With this merging of private insurance with government assistance, we get the best of both worlds. Of course, the next question goes to cost: how much more would this cost the American taxpayer, and how much would this raise taxes? I don’t think that it would cost the taxpayers much more, and here’s why I think that: First and foremost, we would significantly reduce the number of uninsured people who are unable to pay for the medical care they receive, lowering the total cost of health care. Secondly, the number of people that are forced into bankruptcy and driven to Medicaid Title 19 assistance due to medical bills stemming from catastrophic medical conditions for which they don’t have health insurance coverage would be significantly reduced. This is important to keep in mind considering that once someone is on Medicaid, they are receiving health care that is basically 100% covered by the government, so there is no more incentive to not seek treatment for minor or non-existing conditions.
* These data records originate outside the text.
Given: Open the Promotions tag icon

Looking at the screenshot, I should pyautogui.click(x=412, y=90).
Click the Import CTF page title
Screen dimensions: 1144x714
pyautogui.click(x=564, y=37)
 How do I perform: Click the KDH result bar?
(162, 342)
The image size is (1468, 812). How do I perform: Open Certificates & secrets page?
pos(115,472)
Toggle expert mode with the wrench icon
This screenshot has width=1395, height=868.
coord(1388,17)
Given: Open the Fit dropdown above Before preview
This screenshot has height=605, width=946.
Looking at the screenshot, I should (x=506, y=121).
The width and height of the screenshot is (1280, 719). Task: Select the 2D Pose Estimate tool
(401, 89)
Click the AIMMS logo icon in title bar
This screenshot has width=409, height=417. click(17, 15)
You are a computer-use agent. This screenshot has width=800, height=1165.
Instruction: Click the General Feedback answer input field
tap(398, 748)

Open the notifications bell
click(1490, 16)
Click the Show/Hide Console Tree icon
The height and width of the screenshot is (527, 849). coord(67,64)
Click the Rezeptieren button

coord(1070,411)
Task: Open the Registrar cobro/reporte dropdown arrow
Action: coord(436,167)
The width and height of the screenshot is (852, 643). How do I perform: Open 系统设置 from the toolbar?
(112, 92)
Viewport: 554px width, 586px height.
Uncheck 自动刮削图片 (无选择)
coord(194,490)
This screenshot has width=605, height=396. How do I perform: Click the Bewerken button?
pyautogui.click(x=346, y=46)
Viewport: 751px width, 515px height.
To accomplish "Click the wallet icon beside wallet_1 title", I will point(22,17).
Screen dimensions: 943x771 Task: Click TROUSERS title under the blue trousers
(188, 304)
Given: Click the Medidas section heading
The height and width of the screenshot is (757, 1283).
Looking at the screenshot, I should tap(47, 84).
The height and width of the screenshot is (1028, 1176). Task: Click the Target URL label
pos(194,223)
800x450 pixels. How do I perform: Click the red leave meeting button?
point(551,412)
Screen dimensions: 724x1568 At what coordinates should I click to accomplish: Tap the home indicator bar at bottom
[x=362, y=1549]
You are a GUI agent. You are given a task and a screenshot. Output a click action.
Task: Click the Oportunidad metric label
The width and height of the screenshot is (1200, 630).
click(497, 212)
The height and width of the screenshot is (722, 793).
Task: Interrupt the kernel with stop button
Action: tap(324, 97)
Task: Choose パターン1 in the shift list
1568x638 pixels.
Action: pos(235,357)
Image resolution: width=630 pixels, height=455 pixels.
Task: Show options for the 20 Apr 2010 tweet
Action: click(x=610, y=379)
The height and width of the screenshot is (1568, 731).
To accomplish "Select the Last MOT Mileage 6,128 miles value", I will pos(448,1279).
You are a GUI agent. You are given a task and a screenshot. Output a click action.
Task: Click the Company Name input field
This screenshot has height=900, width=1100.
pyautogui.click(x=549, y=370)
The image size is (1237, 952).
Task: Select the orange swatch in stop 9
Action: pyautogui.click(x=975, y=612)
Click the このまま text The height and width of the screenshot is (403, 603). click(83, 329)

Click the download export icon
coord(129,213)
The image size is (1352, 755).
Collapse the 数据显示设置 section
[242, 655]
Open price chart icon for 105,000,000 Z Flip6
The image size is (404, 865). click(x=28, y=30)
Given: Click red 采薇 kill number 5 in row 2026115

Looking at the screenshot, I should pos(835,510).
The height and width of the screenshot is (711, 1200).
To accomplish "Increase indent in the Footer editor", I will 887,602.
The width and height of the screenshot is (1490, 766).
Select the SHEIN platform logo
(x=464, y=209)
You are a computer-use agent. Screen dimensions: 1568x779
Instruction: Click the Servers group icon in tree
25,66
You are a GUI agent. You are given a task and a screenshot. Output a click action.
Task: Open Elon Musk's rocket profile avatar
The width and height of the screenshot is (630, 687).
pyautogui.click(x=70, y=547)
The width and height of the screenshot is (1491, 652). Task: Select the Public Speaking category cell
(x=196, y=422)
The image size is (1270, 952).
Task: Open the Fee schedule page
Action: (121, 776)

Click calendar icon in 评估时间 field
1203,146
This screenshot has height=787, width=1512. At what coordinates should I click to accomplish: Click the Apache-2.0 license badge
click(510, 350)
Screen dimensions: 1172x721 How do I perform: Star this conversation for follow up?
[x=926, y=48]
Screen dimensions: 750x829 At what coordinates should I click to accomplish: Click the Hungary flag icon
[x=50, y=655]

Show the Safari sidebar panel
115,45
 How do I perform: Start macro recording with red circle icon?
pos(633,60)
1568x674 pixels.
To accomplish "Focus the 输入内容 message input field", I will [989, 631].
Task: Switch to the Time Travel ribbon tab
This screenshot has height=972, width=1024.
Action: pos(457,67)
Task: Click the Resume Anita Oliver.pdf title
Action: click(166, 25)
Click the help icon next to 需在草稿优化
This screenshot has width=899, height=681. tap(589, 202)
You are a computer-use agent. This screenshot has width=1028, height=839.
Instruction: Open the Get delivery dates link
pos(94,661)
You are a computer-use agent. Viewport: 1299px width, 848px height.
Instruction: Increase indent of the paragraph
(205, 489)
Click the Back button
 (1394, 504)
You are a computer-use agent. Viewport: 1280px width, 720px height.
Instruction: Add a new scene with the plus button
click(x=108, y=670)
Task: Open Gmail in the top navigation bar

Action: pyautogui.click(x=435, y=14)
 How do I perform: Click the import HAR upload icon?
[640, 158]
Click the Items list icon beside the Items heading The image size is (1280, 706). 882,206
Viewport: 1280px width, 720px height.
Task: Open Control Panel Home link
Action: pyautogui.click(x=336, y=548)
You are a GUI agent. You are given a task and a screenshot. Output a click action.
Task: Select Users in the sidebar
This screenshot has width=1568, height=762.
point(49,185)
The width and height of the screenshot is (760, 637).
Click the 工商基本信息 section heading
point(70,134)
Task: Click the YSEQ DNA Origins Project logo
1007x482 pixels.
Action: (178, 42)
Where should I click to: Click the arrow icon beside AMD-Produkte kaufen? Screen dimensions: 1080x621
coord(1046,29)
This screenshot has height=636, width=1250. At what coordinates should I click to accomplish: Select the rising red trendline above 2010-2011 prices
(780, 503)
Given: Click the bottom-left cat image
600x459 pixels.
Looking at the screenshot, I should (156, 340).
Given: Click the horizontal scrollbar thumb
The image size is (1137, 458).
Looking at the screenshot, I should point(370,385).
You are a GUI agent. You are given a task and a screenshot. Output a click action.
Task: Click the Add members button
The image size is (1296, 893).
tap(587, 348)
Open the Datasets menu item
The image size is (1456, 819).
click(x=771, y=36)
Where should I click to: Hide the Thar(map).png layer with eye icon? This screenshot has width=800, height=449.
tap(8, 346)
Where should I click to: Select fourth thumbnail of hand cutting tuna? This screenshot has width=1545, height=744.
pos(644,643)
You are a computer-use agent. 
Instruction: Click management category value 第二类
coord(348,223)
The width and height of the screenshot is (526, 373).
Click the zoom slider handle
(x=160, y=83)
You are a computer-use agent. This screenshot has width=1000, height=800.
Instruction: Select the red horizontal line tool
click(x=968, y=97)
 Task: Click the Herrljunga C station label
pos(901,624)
On the flip side, many conditions that would have not been caught before they became severe because a person didn’t seek treatment due to not having insurance coverage would now be caught before they turned into a catastrophic claim. Finally, if the government allocated a certain amount of money to help cover claims by people that have pre-existing conditions, the private insurance companies could do away with exclusions and declines due to already existing health problems. This is already done in some states, such as the HIPIOWA Iowa Comprehensive Plans, which insures Iowa residents that cannot obtain coverage elsewhere.

You may be sitting there thinking that this is all just wishful thinking and that these ideas could never be implemented, but all of these ideas are already being implemented. The problem is that only some states do some programs, and not even most health insurance agents know that some low-income families can get reimbursed for health insurance premiums. If these programs were all standardized and put into effect on a national, well-publicized level, I believe it would put a huge dent in the uninsured population in this country. Now, I don’t pretend to know what the reimbursement levels should be for what income levels, but I do know that anything is better than nothing, and in my opinion, this is the best middle ground we could find. The Democrats would be happy with the socialized aspect of the reimbursement, and the Republicans should be happy that health care remains privatized, giving this solution a better chance at bipartisan backing.

I have faxed this idea to several senators and congressmen but always received the same type of standard response about how they are concerned with health care and that they are working hard to find a solution, knowing full well that no one really even read my letters. The only way to get these ideas out to the public is for you that read this to pass it on to others by word of mouth, by email, or by linking your websites to this webpage. If enough buzz is created, then these ideas would get the consideration that they deserve, and if enough people like you and me demanded that a solution be found, then perhaps enough stress can be placed on the politicians to get something done. The number of uninsured Americans is only going to go up; the cost of health care is only going to go up; and the cost of health insurance premiums is only going to go up if something isn’t done now! Until then, the only thing I can do as a health insurance agent is compared all of your options and present you with the lesser of all evils, which in too many cases is going without coverage, the greatest evil.